◆ Work task
From the Hacker News thread below, list every software product, service, or library that is referred to by its proper name.

___ Source document ___

Hacker News new | ask | show | jobs
by captainmuon 1084 days ago
Neat, I was just looking for something like this today, I think I'll give it a spin.

Does anybody here have experience with metadata extraction using LLMs? I've been thinking about it recently. and wonder if just making a big prompt and putting that into OpenGPT or even ChatGPT is really the way to go, or if there is a "cleverer" way. Maybe you could train specifically for certain fields, or use the LLM in a different way (like you can use the embeddings directly to do simularity search)?

Another idea was, if you have a lot of similar HTML documents, to not ask the LLM for the metadata, but to ask it for CSS selectors that contain the metadata fields - assuming it can deal with HTML and the data is verbatim in there. Then you should be able to get much more consistent results.

2 comments

We're using LLMs to generate web scrapers and data processing steps on the fly that adapt to website changes. Using an LLM for every data extraction, as most comparable tools do, is expensive and slow, but using LLMs to generate the scraper code and subsequently adapt it to website modifications is highly efficient.

Try it out https://kadoa.com

That is a very thought provoking use case and optimization for LLMs, thanks for sharing.
I gave it some css paths extracted from devtools, and some sample elements with data that needed extraction and had it write a beautiful soup + regex routine to do the extractions. worked fine. Also thousands of times faster.

___ Collected material ___

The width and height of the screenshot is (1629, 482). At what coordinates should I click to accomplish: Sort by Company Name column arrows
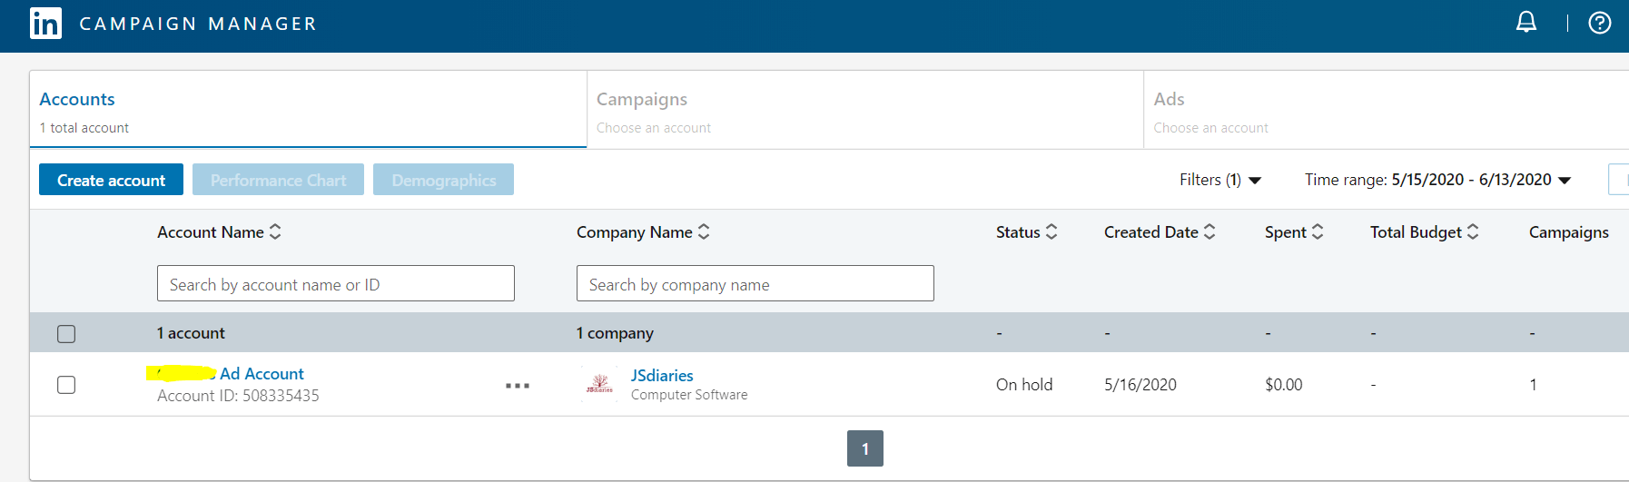tap(704, 232)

___

◆ Response
- OpenGPT
- ChatGPT
- Kadoa (https://kadoa.com)
- Beautiful Soup